Goodale was held for 10 months awaiting trial. During that time, he painted portraits of other inmates and marine scenes. He was said to be quite good.The 15-day trial began in mid-May 1947 in Plymouth.
Goodale took the stand in his own defense and denied killing Ruth McGurk. He was reported to have been nervous but unshakeable.
Though Helen Leary and Ruth Jefferson both identified Goodale as Frank during the trial, neither had been able to do so when given the opportunity during the initial investigation.

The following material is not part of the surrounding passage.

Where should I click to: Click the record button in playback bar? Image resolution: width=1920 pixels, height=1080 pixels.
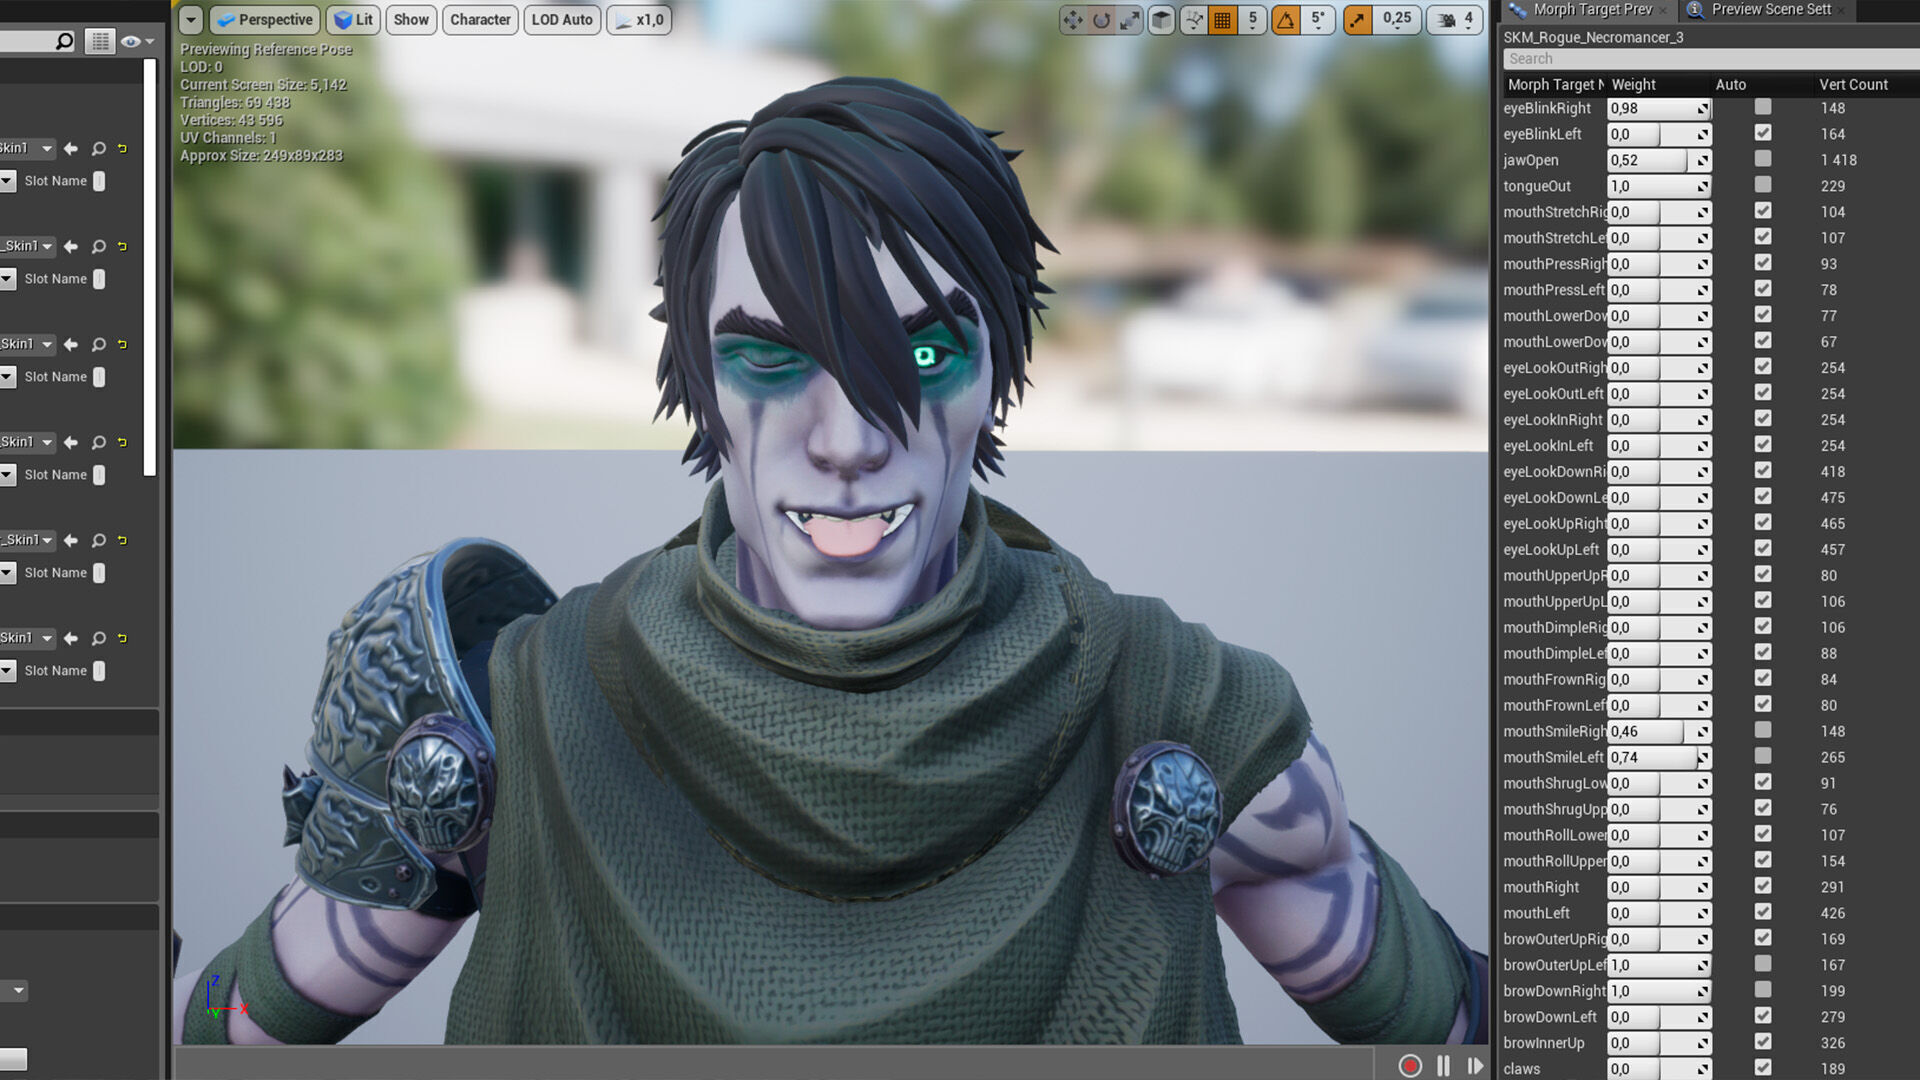tap(1410, 1066)
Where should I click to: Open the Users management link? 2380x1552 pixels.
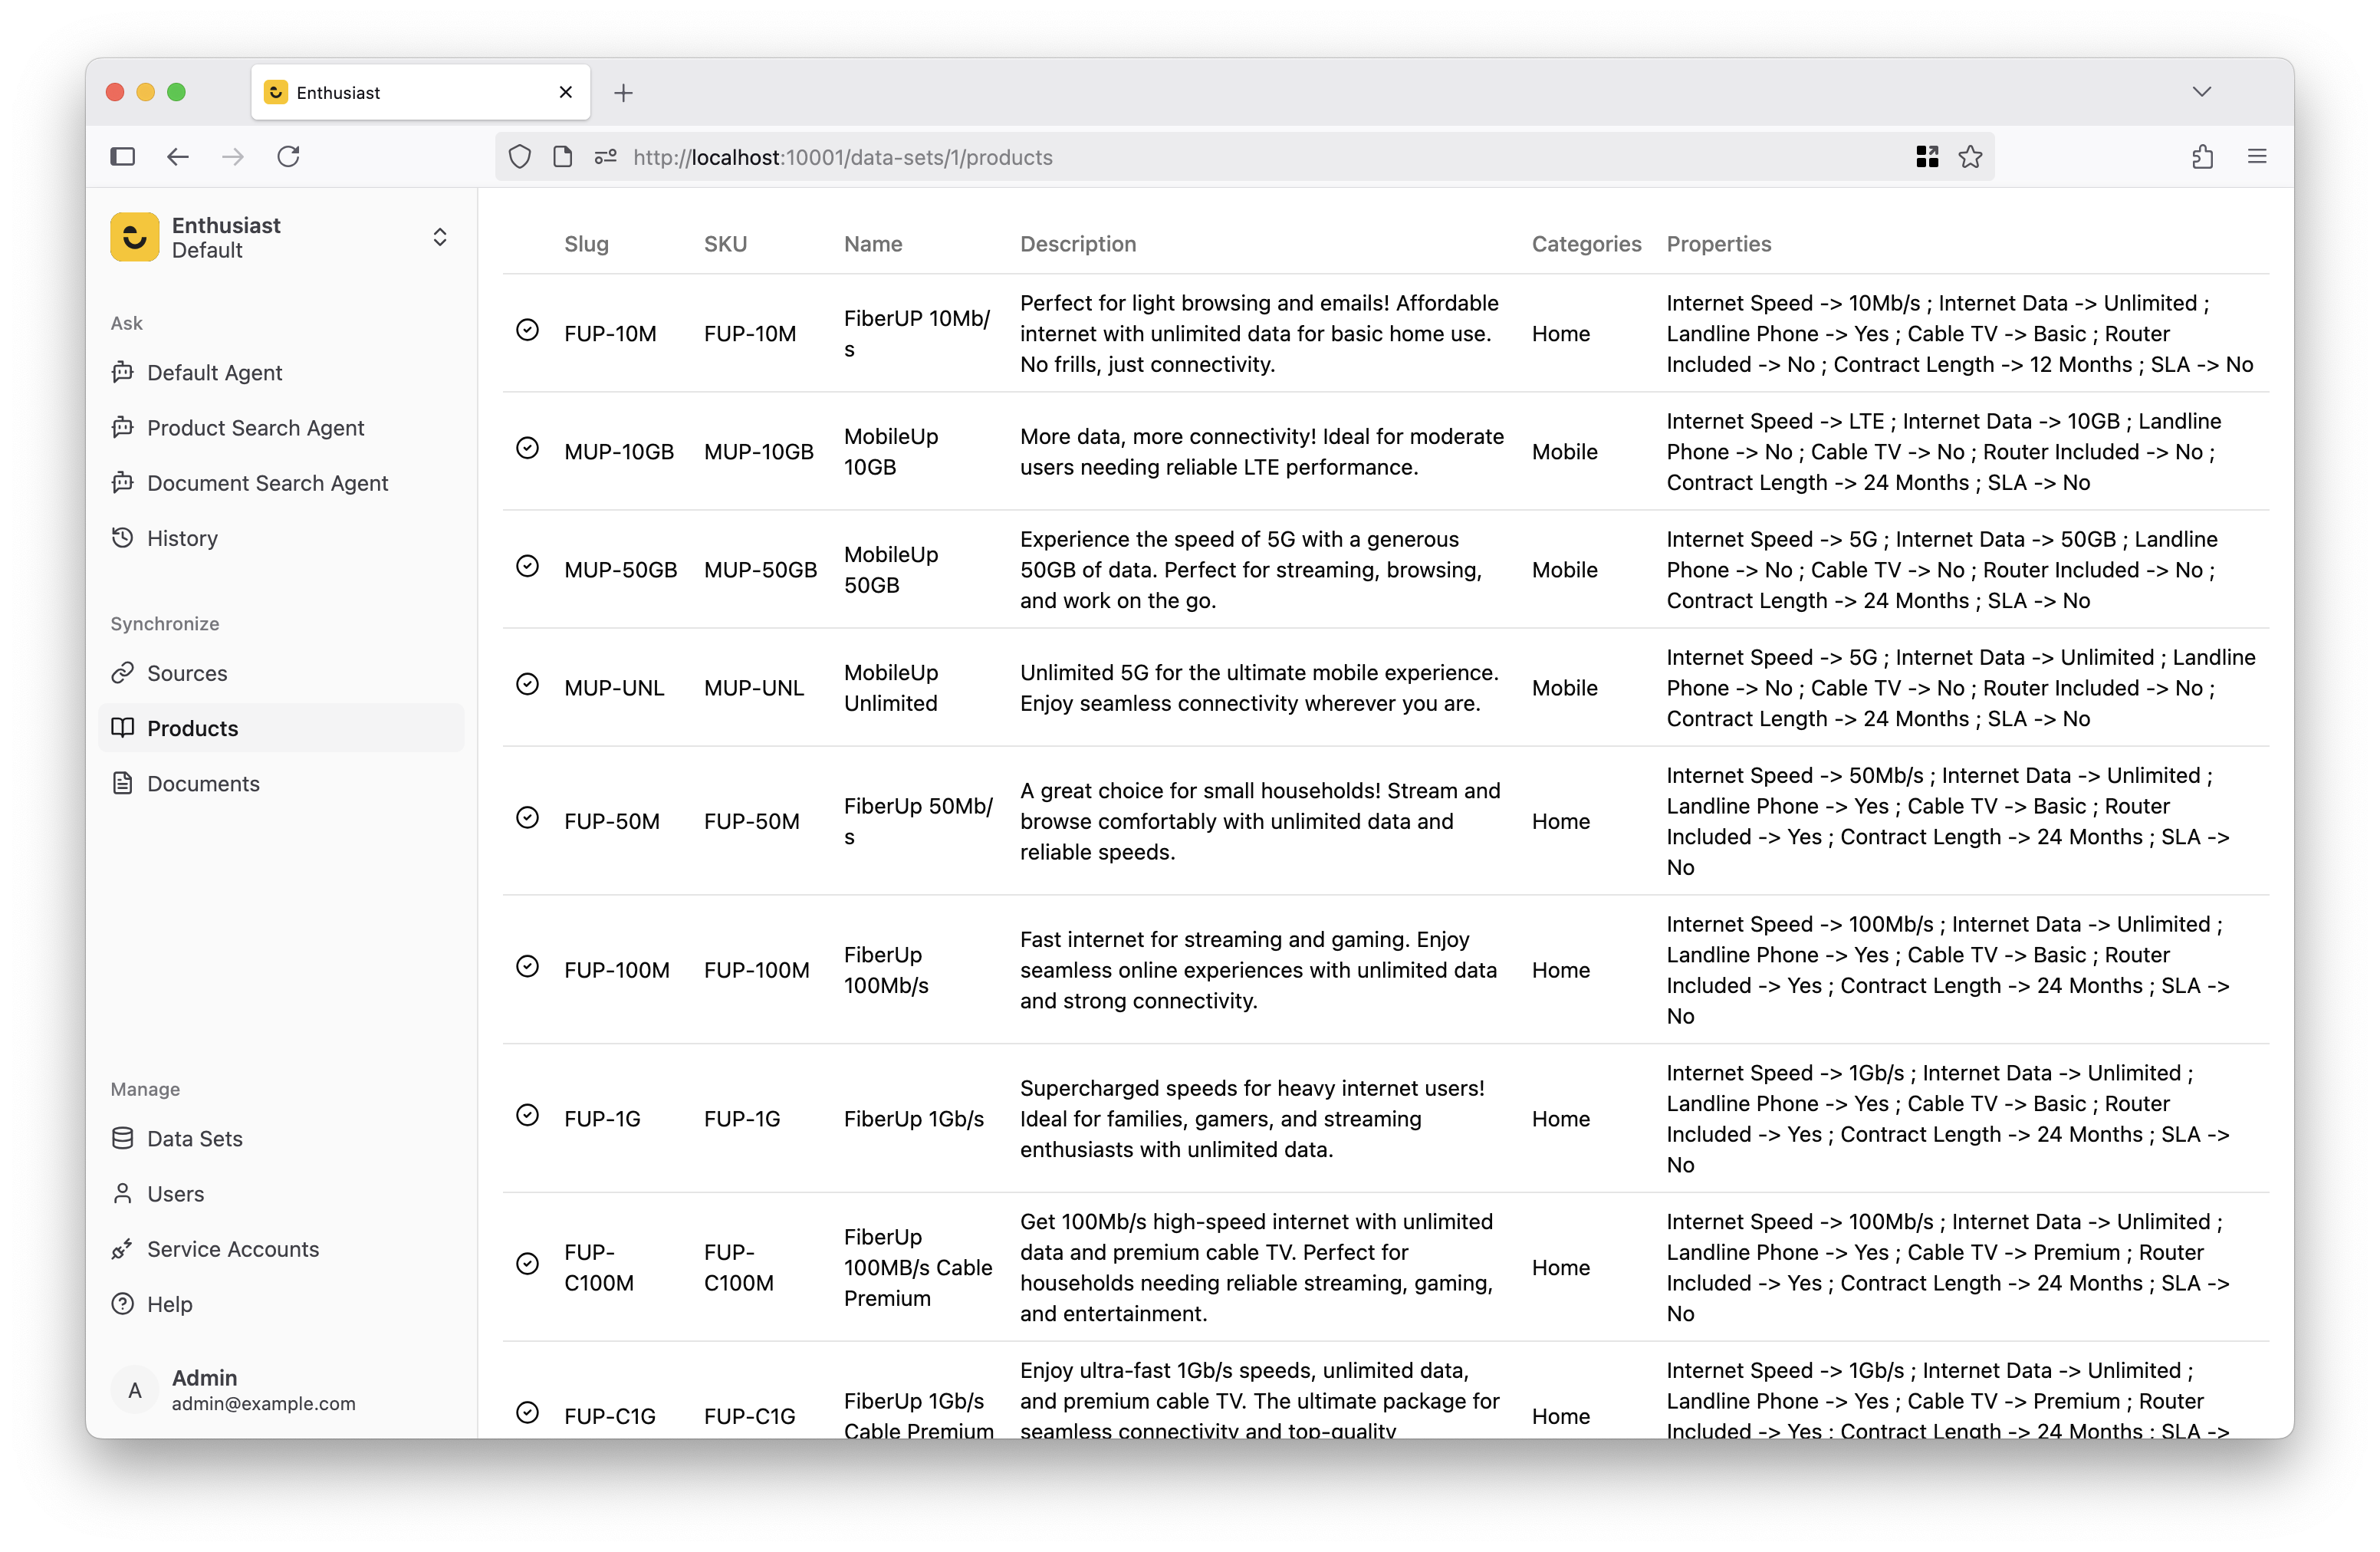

There was testimony that Goodale had been seen during the stops at Buzzards Bay as he had testified. He was also somewhat taller than the description of Frank.
It didn’t come out at the trial but he denied assaulting the Lowell woman and that charge was dropped in Wareham District Court.
There was also conflicting testimony whether Ruth had said Frank was an Onset native.
The defense maintained that the only physical evidence against Goodale was the discovery of three strands of hair found in his car that prosecutors said were Ruth’s. This was before DNA refinements and the prosecution’s expert witness had to acknowledge the hairs could have come from any one of thousands of women.
The case went to the jury a little after 1 p.m. on Thursday, May 29, 1947 and jurors began deliberating after lunch at about 2:10 p.m. They had supper around 6 p.m., and then returned to their deliberations.
At 12:45 a.m., the judge sent them a note asking if they wished to adjourn for the night. They declined.
They reached a verdict shortly after 1 a.m.
Not guilty.
The Old Colony Memorial reported that three of the jurors declined to shake Goodale’s hand in the aftermath following the verdict.
More than 100 people tried to visit Ruth’s grave at Cambridge Cemetery the day of the verdict, the Boston Globe reported. The grave’s location was not divulged to most.Helen Leary visited the grave, the Globe reported, where she had left flowers the previous day. She prayed briefly.